## THE TASK
Word for word, transcribe the lines from the one containing "Enable Open in" through the end of the entries, both included, and nothing else.
START DATASET ENTRIES
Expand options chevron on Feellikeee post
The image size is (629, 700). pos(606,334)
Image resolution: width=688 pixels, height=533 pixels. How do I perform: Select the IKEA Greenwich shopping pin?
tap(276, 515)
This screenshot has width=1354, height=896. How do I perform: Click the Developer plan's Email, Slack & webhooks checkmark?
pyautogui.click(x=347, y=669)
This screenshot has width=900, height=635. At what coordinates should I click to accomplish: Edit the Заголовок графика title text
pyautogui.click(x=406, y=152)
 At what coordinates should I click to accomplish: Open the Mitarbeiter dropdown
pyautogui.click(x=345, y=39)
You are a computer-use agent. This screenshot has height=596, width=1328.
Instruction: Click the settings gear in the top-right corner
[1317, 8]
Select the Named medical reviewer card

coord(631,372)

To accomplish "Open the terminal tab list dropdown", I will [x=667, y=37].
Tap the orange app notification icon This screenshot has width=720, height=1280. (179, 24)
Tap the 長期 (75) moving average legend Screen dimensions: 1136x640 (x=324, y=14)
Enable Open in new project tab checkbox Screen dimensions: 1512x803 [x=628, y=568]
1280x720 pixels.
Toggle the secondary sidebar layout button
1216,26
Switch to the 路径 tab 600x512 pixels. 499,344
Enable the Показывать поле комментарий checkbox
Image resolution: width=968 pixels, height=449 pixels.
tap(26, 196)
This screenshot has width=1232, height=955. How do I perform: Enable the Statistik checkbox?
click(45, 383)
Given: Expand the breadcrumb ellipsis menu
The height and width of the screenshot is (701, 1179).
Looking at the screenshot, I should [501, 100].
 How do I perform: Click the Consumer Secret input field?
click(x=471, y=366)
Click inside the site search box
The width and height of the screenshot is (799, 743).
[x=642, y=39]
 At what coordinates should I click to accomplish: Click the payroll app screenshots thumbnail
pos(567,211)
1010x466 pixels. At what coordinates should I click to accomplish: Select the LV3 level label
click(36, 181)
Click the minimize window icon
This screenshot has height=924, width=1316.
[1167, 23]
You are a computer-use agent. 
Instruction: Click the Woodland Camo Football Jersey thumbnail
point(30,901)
END DATASET ENTRIES
## TASK ANSWER
Enable Open in new project tab checkbox Screen dimensions: 1512x803 [x=628, y=568]
1280x720 pixels.
Toggle the secondary sidebar layout button
1216,26
Switch to the 路径 tab 600x512 pixels. 499,344
Enable the Показывать поле комментарий checkbox
Image resolution: width=968 pixels, height=449 pixels.
tap(26, 196)
This screenshot has width=1232, height=955. How do I perform: Enable the Statistik checkbox?
click(45, 383)
Given: Expand the breadcrumb ellipsis menu
The height and width of the screenshot is (701, 1179).
Looking at the screenshot, I should [501, 100].
 How do I perform: Click the Consumer Secret input field?
click(x=471, y=366)
Click inside the site search box
The width and height of the screenshot is (799, 743).
[x=642, y=39]
 At what coordinates should I click to accomplish: Click the payroll app screenshots thumbnail
pos(567,211)
1010x466 pixels. At what coordinates should I click to accomplish: Select the LV3 level label
click(36, 181)
Click the minimize window icon
This screenshot has height=924, width=1316.
[1167, 23]
You are a computer-use agent. 
Instruction: Click the Woodland Camo Football Jersey thumbnail
point(30,901)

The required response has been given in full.